━━ EXTRACT TO READ ━━

Regulatory References Under SMCR: A Complete Guide
The Mandatory Reference Exchange Between FCA-Regulated Firms
The Regulatory References regime, introduced under SM&CR and set out in SYSC 22 of the FCA Handbook, is one of the most consequential operational features of the senior accountability framework. It requires regulated firms to exchange standardised references when SMFs and certified persons move between firms — covering at least the previous six years, with mandatory disclosure of conduct breach findings, fitness concerns and disciplinary action that goes beyond the disclosures typical of standard employment references. The regime exists to prevent “rolling bad apples” — individuals with conduct issues at one firm moving to another firm without the receiving firm knowing — and it has fundamentally changed how senior recruitment operates in UK financial services.
This guide explains how the Regulatory References regime works in practice — the substantive disclosure requirements, the operational reality of producing and receiving references, the interaction with settlement agreements, and the recruitment implications for both candidates and hiring firms. It also covers what FD Capital sees during senior placements where reference history matters, and what good practice looks like at both ends of the exchange.
What’s missing from most online explanations is the practical reality. The SYSC 22 framework is clearly described; what’s harder to find is what good reference content looks like, how settlement agreements actually interact with the disclosure obligation, and how candidates and hiring firms manage the process when reference history is complex. That’s the gap this guide fills.
What the Regulatory References Regime Requires
SYSC 22 imposes mandatory reference exchange between firms in the regulated population (firms within scope of SM&CR). When a candidate moves between firms, the regime operates as follows:
The new firm must request a Regulatory Reference
Before appointing a candidate to an SMF or certified role (and before approving them as fit and proper for that role), the new firm must request a Regulatory Reference from the candidate’s previous regulated employer(s). The request must cover at least the previous six years of regulated employment.

━━━
━━ DATASET ENTRIES ━━

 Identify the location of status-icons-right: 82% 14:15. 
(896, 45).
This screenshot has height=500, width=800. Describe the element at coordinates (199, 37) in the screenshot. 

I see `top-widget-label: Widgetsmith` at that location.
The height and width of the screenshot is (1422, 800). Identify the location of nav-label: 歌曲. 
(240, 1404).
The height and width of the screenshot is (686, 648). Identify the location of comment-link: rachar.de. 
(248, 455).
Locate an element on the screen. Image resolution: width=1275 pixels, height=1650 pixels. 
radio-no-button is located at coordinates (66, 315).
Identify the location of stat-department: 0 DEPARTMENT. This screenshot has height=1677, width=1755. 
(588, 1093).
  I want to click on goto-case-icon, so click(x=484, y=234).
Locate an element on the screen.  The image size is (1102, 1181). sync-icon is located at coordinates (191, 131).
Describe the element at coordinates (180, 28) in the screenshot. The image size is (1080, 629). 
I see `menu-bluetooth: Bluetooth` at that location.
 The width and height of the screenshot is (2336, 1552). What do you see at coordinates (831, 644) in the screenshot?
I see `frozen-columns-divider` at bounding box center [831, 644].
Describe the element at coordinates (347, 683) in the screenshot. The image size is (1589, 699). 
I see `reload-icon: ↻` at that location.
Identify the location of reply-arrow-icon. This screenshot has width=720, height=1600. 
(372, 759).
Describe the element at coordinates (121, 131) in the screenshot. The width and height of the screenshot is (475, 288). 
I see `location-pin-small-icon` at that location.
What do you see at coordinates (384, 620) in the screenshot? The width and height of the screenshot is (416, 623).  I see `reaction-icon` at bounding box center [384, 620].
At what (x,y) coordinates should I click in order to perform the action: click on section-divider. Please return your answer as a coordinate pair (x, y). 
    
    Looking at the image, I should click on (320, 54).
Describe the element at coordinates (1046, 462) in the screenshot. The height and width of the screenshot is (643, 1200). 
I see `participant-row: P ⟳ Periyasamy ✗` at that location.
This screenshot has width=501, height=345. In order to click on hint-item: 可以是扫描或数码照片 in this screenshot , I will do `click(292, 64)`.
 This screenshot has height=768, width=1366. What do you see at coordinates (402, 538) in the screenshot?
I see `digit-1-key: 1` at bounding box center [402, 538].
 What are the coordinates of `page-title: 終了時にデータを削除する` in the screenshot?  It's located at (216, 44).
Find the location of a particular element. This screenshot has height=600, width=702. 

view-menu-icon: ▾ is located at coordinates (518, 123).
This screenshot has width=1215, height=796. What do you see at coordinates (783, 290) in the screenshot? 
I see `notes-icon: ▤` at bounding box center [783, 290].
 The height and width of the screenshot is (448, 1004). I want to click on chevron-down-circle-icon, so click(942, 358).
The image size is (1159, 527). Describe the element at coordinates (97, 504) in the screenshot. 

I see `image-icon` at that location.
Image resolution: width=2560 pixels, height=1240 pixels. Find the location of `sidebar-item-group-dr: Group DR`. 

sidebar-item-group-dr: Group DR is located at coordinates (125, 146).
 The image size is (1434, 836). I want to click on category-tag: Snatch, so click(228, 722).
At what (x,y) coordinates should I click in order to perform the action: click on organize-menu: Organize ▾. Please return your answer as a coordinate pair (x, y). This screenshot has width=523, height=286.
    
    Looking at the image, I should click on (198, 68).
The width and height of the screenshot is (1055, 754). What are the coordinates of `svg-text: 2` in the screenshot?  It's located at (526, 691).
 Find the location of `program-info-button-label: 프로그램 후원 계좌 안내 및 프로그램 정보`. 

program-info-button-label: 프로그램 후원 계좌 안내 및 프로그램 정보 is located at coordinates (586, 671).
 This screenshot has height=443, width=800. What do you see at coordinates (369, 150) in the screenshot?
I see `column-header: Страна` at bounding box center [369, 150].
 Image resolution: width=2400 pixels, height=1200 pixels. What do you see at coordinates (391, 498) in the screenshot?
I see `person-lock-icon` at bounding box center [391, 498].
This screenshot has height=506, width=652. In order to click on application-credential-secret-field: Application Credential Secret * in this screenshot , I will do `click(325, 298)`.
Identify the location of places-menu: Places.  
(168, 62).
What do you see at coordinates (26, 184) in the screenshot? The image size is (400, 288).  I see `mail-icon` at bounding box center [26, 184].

━━━

EXERCISE INSTRUCTIONS:
Please pick up the guide on regulatory references above where it stops, adding the next part of its explanation of what the regime requires.

ANSWER TO THE EXERCISE:
The previous firm must provide the reference
The previous regulated employer must provide a Regulatory Reference in the prescribed format set out in SYSC 22 Annex 1. The reference must include specific information regardless of whether the previous employer would normally provide a reference at all.
The receiving firm must consider the reference substantively
The new firm’s Fit & Proper assessment must substantively consider the disclosed information. Where the reference discloses adverse matters, the firm must reach a documented decision on whether the candidate remains fit and proper for the role.
The reference must be retained
Both the issuing and receiving firms must retain the reference for at least six years.
For the broader Fit & Proper framework that references support, see our Fit & Proper Test Guide.
Who and What Is in Scope
Roles in scope
The mandatory reference regime applies to:
- All Senior Management Function holders (SMFs across all firm tiers)
- All certified persons performing Significant Harm Functions
- Notified non-executive directors
For other employees, references may still be exchanged but without the SYSC 22 mandatory framework applying.
Time period in scope
The reference must cover the previous six years at minimum. Where information about the candidate is older than six years but remains relevant, the reference must include it where the firm has assessed it as relevant to fitness and propriety. Examples include:
- Conduct rule breaches that occurred more than six years ago but are part of an ongoing pattern
- Significant misconduct findings of any age
- Regulatory action against the individual at any age
Firms in scope
The regime applies between firms that are within SM&CR — meaning effectively all FCA-regulated firms above the Limited Scope tier. References between regulated firms and non-regulated firms (e.g., where a candidate moves from financial services to industry) are not within the SYSC 22 framework — though firms may still exchange references in non-regulated contexts.
What Must Be Disclosed
SYSC 22 sets out specific information that the previous firm must include in the reference. The mandatory disclosure items include:
Identity and role information
- The candidate’s identity and dates of employment
- The roles held (including SMF designations and certified status)
- The reason for leaving (typically resignation, dismissal, redundancy, mutual agreement, or retirement)
Conduct rule breach findings
- Any breaches of the FCA Conduct Rules that the firm has concluded occurred
- The nature and circumstances of each breach
- Any disciplinary or other action taken in response
For detail on the Conduct Rules themselves, see our Individual Conduct Rules Guide and Senior Manager Conduct Rules Guide.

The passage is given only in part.